Peach Crumble With Fresh Herbs
Last weekend my greengrocer on ulitsa Tsar Ivan Asen II had perfectly juicy and sweet peaches, probably the last ones for this year, that seemed to be just made for a nice cake. Searching the internet for a recipe I came across a recipe with rosemary, almost exactly what I was looking for.
My version has a stronger herbal aspect with the addition of lemon thyme. Apart from that I used twice the quantity of fruits and a little less sugar. And, of course, the vanillin had to vanish from the ingredient list.
Ingredients
Crumble
- 150 g flour
- 4 level tsp finely chopped rosemary
- 4 level tsp finely chopped lemon thyme
- 125 g cold butter
- 100 g sugar
- 1 pinch salt
- grated peel of 2 untreated lemons
Fruit
- 1 kg ripe peaches (or apricots or prunes)
- 3 EL salty caramel syrup
Batter Cake
- 125 g warm butter
- 100 g sugar
- 1 organic vanilla bean
- 3 eggs size L (ca. 65 g an egg)
- 250 g flour
- 5 g baking powder
- 1 pinch salt
- a little butter (or the butter wrapping)
- 3 tbsp breadcrumbs
Topping
- two twigs rosemary
- fleur de sel
Preparation
Prepares in 30 minutes plus 70 minutes baking time
- Strip the rosemary needles and the lemon thyme leaves off the stems and finely chop them to about 4 level teaspoons each.
- Wash two untreated lemons and grate the peel.
- Mix the grated lemon peel with the finely chopped herbs, 100 g sugar, 150 g flour and a pinch salt. Add 125 g cold butter cut in cubes.
- Knead everything with a mixer until no more large lumps of butter are visible. Transfer to the fridge.
- Bring water to boil in a sufficiently large pot and boil the peaches for about a minute. Peel the peaches and cut them in slices.
- Fold in 3 tablespoons salty caramel syrop and let the peaches rest.
- Preheat the oven to 175 °C.
- Wash one organic vanilla bean with hot water, dry and finely chop it.Vanilla bean, not scraped out but finely chopped for a change
- Beat 125 g soft butter with 100 g sugar and the finely chopped vanilla bean until foamy. Beat in three eggs one by one and add a pinch of salt.
- Squeeze out the two lemons. Mix 250 g flour with 5 g baking powder.
- Sieve the flour with the baking powder into the dough, stirring constantly. From time to time add lemon juice until used up.Preparation of the cake batter
- Lightly grease a baking form Ø 26 cm with a little butter. Spread 3 tsp bread crumbs and shake off the excess.
- Spread the cake butter into the baking form. Cover with the peach slices.
- Get the crumble base from the fridge.
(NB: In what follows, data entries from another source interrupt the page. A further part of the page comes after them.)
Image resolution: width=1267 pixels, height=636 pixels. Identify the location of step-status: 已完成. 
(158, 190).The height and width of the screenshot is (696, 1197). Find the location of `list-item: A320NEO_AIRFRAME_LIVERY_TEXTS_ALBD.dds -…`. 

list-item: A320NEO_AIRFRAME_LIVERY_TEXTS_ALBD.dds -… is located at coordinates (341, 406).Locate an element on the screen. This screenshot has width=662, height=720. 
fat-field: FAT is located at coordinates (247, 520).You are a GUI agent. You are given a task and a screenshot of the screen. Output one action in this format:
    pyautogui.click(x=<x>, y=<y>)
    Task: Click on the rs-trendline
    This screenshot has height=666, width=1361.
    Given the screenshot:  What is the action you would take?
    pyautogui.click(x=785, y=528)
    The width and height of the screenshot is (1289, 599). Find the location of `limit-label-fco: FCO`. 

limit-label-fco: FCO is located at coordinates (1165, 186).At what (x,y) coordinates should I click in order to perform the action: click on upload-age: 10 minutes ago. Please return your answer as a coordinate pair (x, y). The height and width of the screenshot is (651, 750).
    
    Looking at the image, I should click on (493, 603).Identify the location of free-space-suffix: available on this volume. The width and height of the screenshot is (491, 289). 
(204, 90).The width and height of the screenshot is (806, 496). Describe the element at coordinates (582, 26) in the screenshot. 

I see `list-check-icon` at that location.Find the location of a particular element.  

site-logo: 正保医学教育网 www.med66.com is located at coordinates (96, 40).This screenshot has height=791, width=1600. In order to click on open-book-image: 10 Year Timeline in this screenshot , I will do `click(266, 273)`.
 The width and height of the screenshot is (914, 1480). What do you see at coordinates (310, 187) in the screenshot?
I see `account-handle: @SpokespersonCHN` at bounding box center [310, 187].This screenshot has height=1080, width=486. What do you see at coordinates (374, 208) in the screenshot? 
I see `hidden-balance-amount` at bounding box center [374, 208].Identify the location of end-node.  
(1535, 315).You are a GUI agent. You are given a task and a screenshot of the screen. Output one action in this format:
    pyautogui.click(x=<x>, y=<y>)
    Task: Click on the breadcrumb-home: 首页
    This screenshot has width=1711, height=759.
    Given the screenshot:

Put your hands into ice-cold water, dry them, and form crumbles and spread them over the peaches. Cut a twig of rosemary into smaller pieces and press them lightly into the crumbles.
- Bake the cake in the pre-heated oven for about 70 minutes at 175 °C without air fan. Cool and serve with fresh rosemary and just a little bit of fleur de sel.
The fleur de sel does not contribute to optics but intensifies the crunchy feel of the fresh crumbles and combines it with a little explosion of flavors in the mouth. If you think that not all eaters at the table are sufficiently adventurous for this experiment, serve it separately. Do not distribute it over the whole cake unless it is eaten right away. It will quickly melt and ruin the cake.
Chop a vanilla bean? Aren't you supposed to scrape out the seeds only? Why not? Whenever you read "refined with bourbon vanilla" in the supermarket, it normally means "refined with a previously scraped out and then finely chopped vanilla bean". If the food industry can do it, you can do it, too. But better use organic vanilla beans for it! And for something like panna cotta I would certainly stick with the conventional method of scraping out the seeds.
And, by the way, all crumbles taste best fresh, even luke-warm. The crumbles soften over night which is not so much a problem with the taste but will kill the crunchy feel in the mouth.
Lemon thyme grows all over the country in Bulgaria and is therefore easy to find. But you can safely go with other types of thyme, although you may want to use a little less so that the rosemary still dominates. Do not use dried herbs! The cake gets its kick by the essential oils of the rosemary and thyme. Dried herbs are - in the best case - unnoticeable, but may also give a rather ordinary and stale taste to the cake.